I break down social invitations (the ones where I have a choice of attending; some are, unfortunately, mandatory) thusly: a. will I enjoy it more than watching television or sleeping? b. will it cause a nervous breakdown of epic proportions? If I can safely answer yes and no to these questions, I will attend. If not, no, thanks. So if you ask me out and I say yes, congratulations! You are more important to me than television or my bed, and not likely to cause me to weep in the bathroom. 

This having been said, I am, above all else, a theater person. I went to school to learn how to act; when called upon to attend a function where it matters that I interact in an adult fashion, I do so with aplomb.

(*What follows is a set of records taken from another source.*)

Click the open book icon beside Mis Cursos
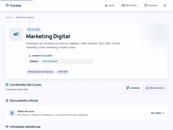 123,5
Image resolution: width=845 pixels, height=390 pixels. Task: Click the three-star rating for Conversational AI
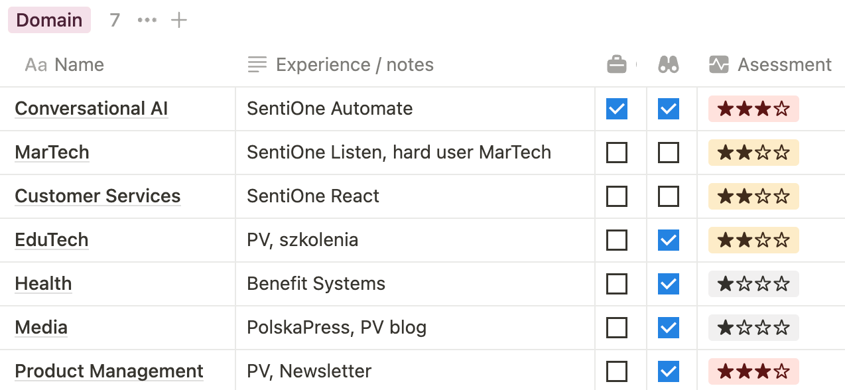pyautogui.click(x=753, y=109)
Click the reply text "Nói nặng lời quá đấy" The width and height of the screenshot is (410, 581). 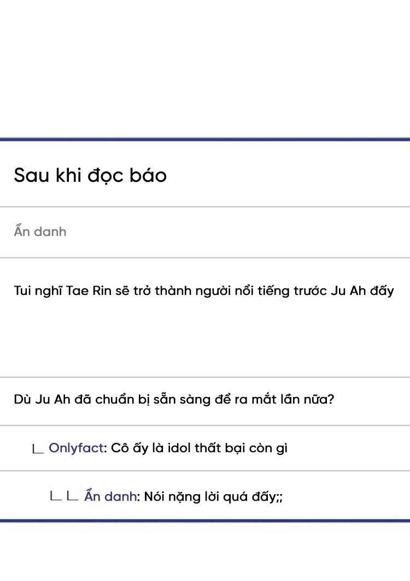click(213, 496)
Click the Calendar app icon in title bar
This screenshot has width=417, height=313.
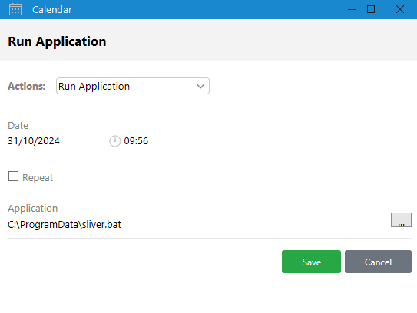click(15, 9)
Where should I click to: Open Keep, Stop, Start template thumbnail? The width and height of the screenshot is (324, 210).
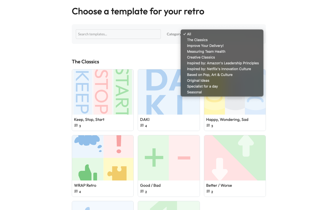103,92
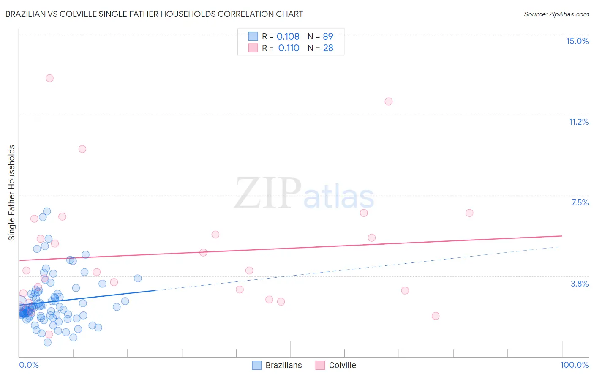Click the blue swatch beside R = 0.108
Image resolution: width=594 pixels, height=377 pixels.
[253, 36]
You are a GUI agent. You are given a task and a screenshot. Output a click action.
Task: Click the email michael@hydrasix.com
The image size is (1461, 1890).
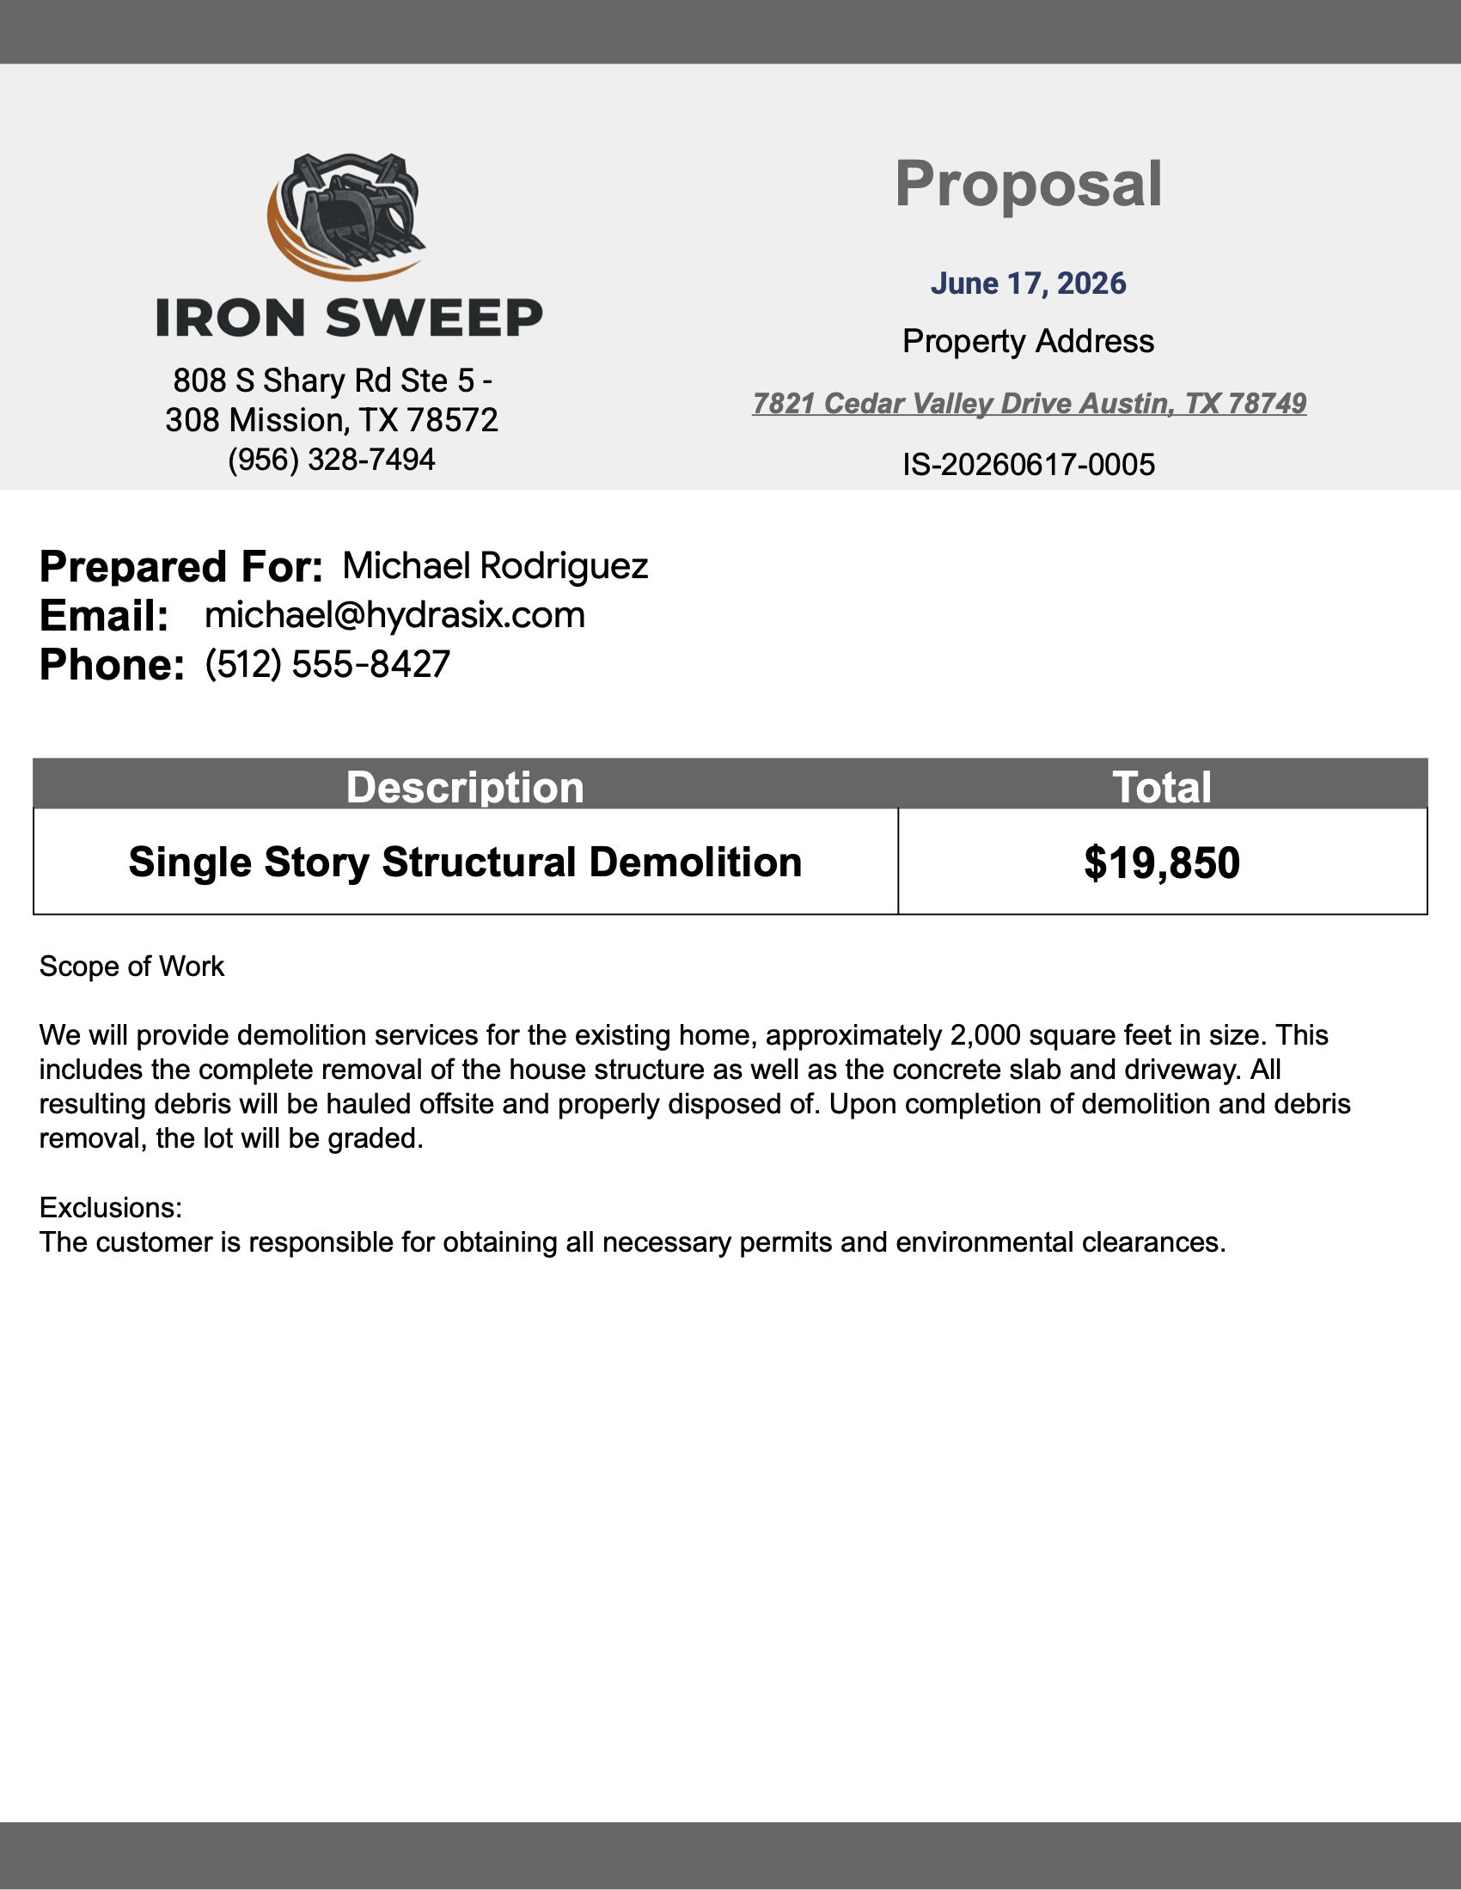395,615
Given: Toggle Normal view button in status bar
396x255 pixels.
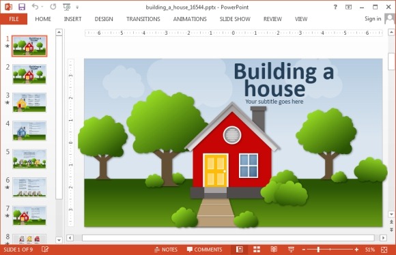Looking at the screenshot, I should click(x=239, y=250).
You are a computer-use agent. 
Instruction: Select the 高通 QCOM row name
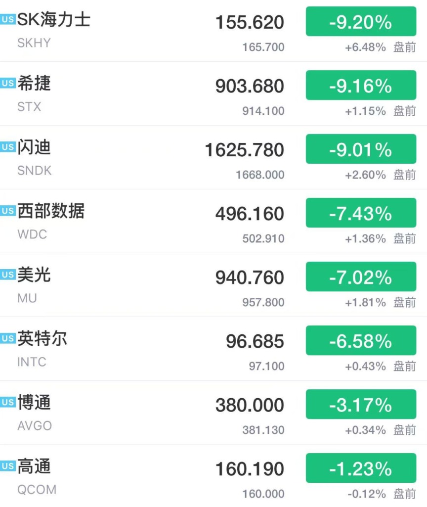pyautogui.click(x=37, y=476)
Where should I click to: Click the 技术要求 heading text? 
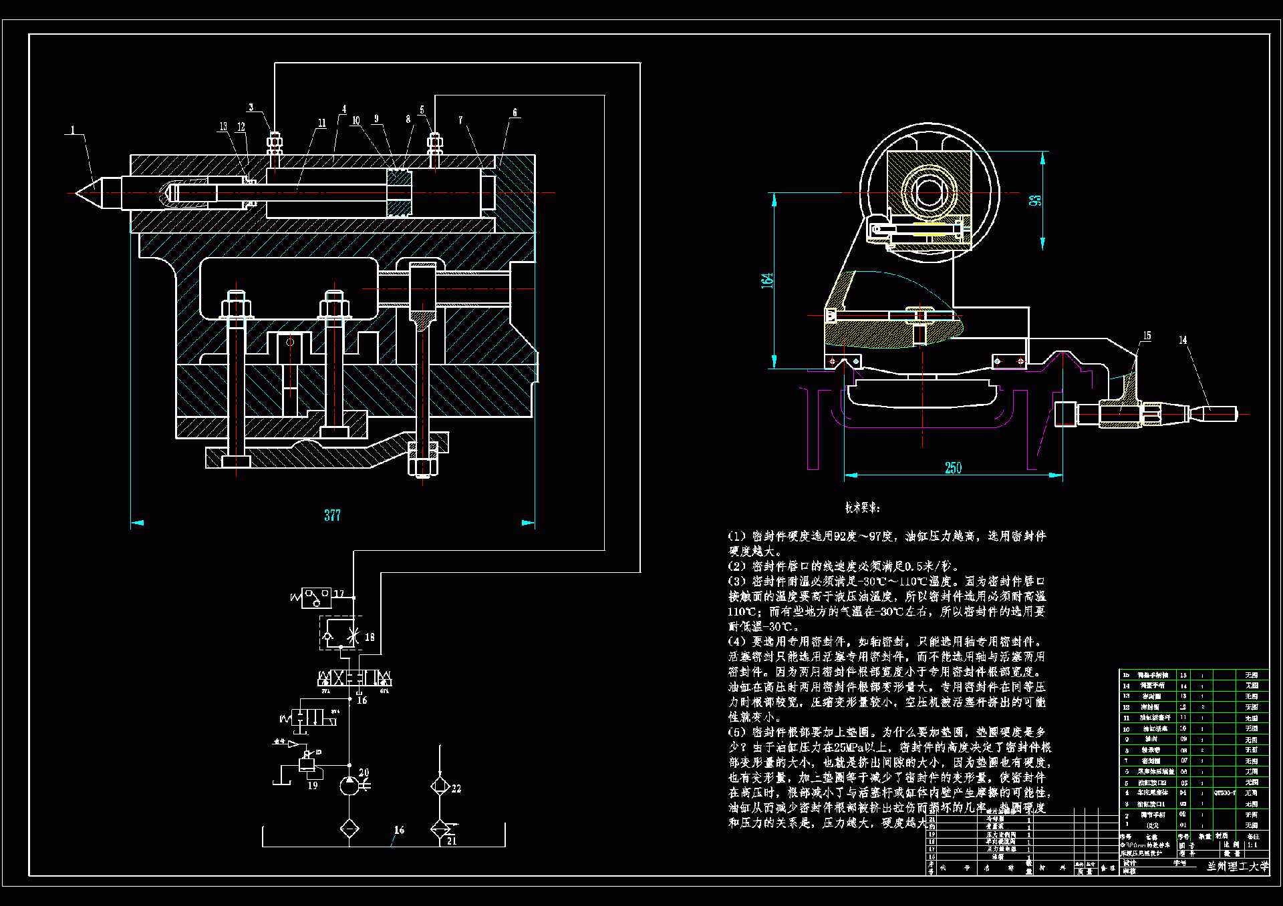862,508

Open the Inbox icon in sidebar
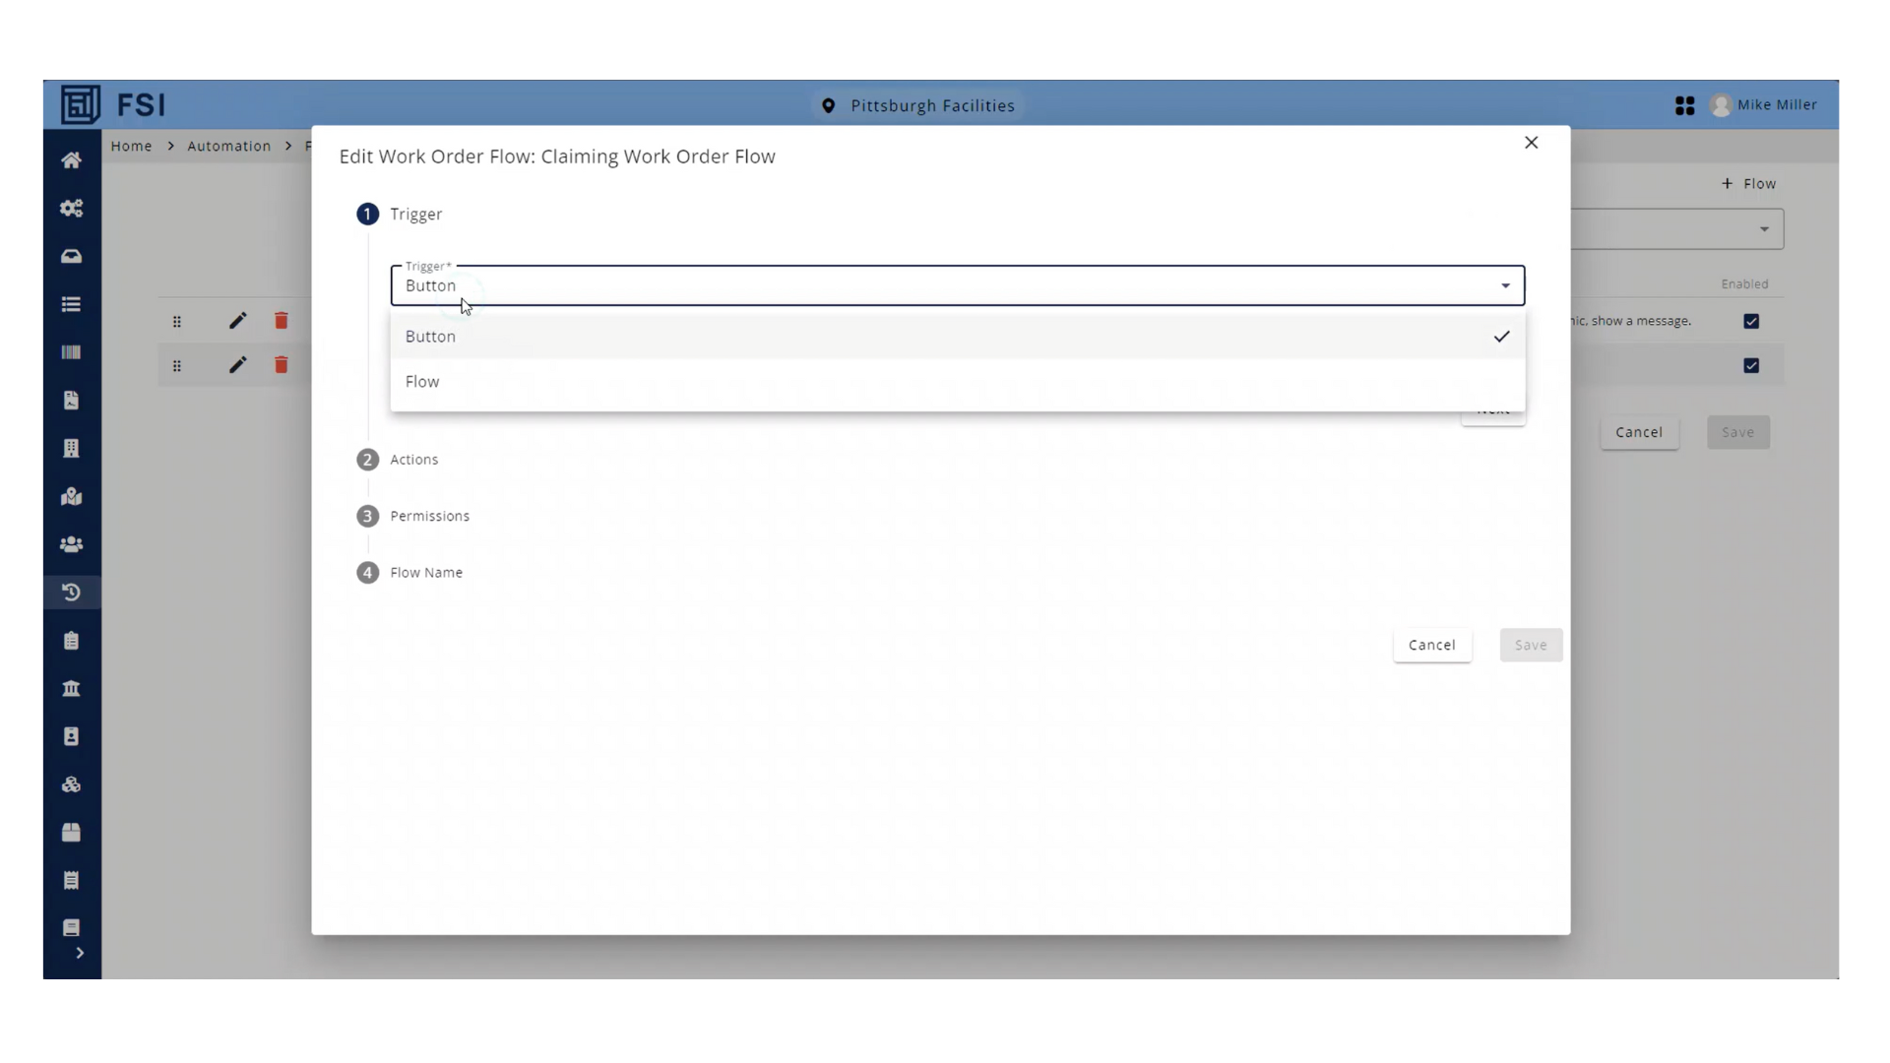click(71, 256)
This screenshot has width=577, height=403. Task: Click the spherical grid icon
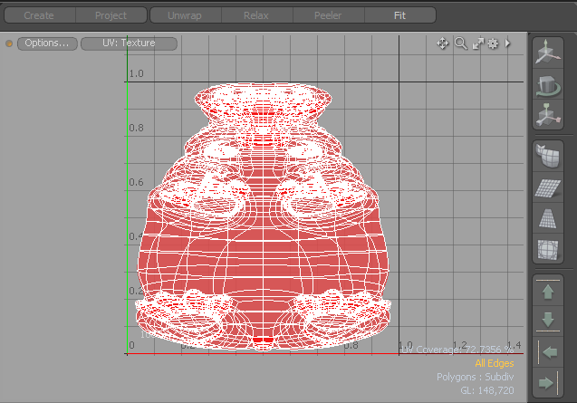click(x=546, y=248)
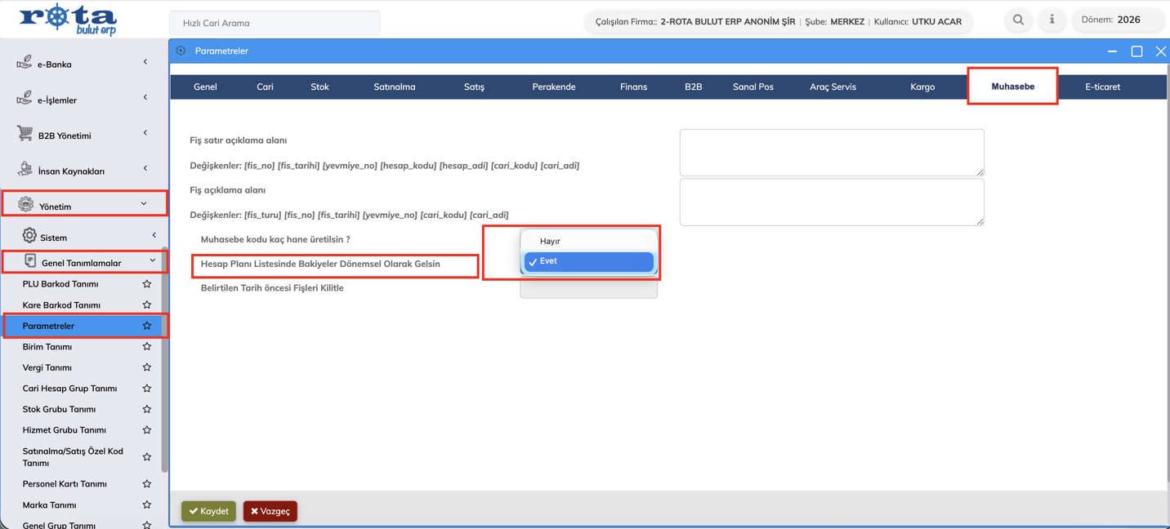This screenshot has width=1170, height=529.
Task: Click the search magnifier icon in header
Action: point(1018,20)
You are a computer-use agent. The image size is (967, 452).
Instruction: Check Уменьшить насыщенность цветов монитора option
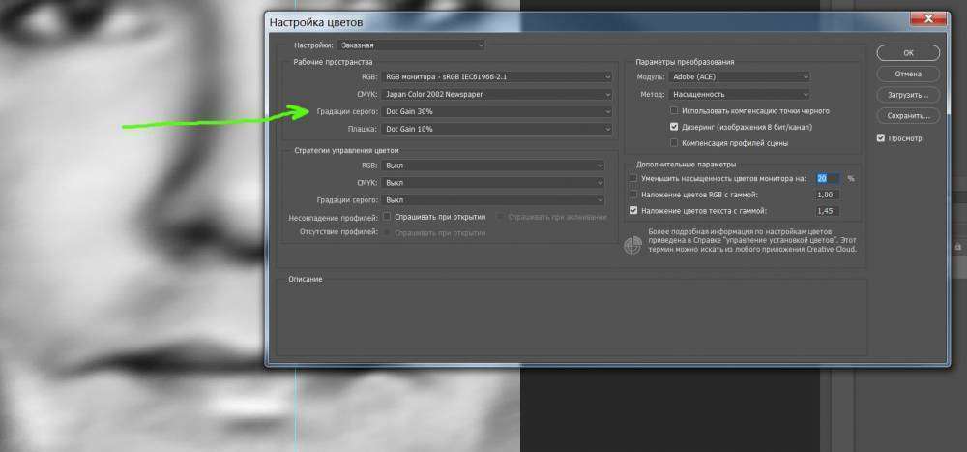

I’m not saying I enjoy myself. I can honestly count on one hand the number of times in the past ten years or so that I’ve enjoyed a social function. But people don’t know that. I’m very well-behaved. I can, even - and have, even, and will, again, I’m sure – MC the event. In front of everyone. I know! Fancy! I’m good at it. I take it on like a role – I’m playing the part of a socially-poised adult who likes to entertain. And I knock that role out of the park. I make people laugh; I make things run smoothly; I improvise and goof around and I should get a damn Oscar, honestly, because inside I’m screaming get me OUT of here, already, TOO MANY GODDAMN PEOPLE ONE OF THEM MIGHT TOUCH ME! 

There are people who are suffering, much more severely than I am, with social anxiety. Jessica has been blogging her way through dealing with her issues with it, and I applaud her bravery – she’s facing the problem head-on, like an adult does, with grace and humor. I’m taking the other route – the Bartleby the Scrivener route, I guess. When faced with something he didn’t want to do, Bartleby said “I would prefer not to.” This is my go-to answer. I would prefer not to. I would prefer not to go to a party where I’m going to spend the whole time afraid to open my mouth because I’m afraid I’ll look like a fool and I won’t enjoy it anyway. I would prefer not to. I can, I could force myself to, but would prefer not to. I thank everyone for attempting to include me, and I appreciate the invitations, and once and a while, I’ll actually accept one, but for the most part, when I have the opportunity to do so, I would prefer to stay home. I would prefer to do that. I would prefer very much to do that, actually, so I think I will.